Descriptions, Reviews, Etc.
Publisher Description:
For more than three decades, Rogers M. Smith has been one of the leading scholars of the role of ideas in American politics, policies, and history. Over time, he has developed the concept of "political peoples," a category that is much broader and more fluid than legal citizenship, enabling Smith to offer rich new analyses of political communities, governing institutions, public policies, and moral debates.

This book gathers Smith's most important writings on peoplehood to build a coherent theoretical and historical account of what peoplehood has meant in American political life, informed by frequent comparisons to other political societies.
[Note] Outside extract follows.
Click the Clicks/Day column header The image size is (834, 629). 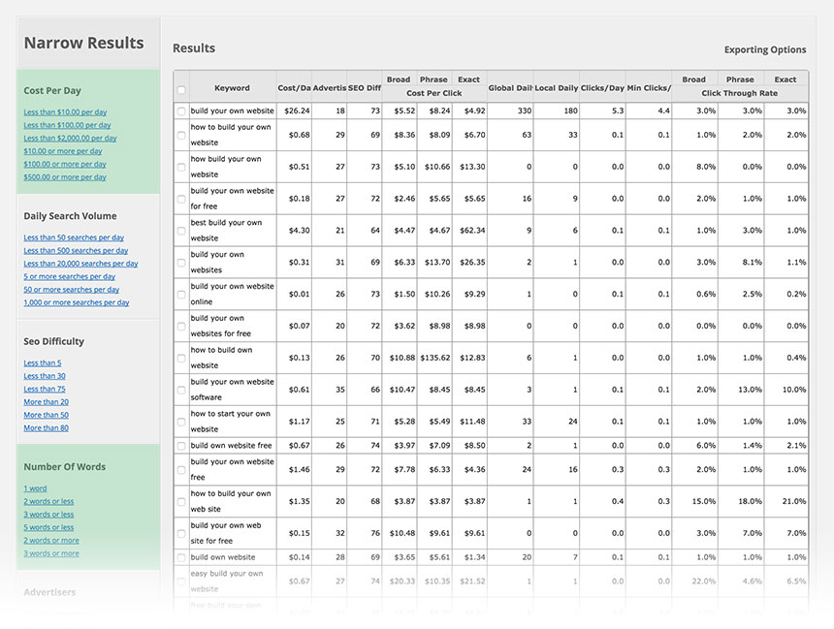coord(602,88)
From the revolutionary-era adoption of individual rights rhetoric to today's battles over the place of immigrants in a rapidly diversifying American society, Smith shows how modern America's growing embrace of overlapping identities is in tension with the providentialism and exceptionalism that continue to make up so much of what many believe it means to be an American.
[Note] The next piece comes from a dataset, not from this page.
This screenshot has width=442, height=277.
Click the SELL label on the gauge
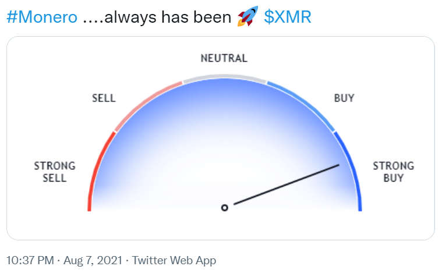point(104,98)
A major work that brings a lifetime of thought to bear on questions that are as urgent now as they have ever been, Political Peoplehood will be essential reading for social scientists, political philosophers, policy analysts, and historians alike.


Contributor Bio(s): Smith, Rogers M.: - Rogers M. Smith is the Christopher H. Browne Distinguished Professor of Political Science and associate dean for social sciences at the University of Pennsylvania.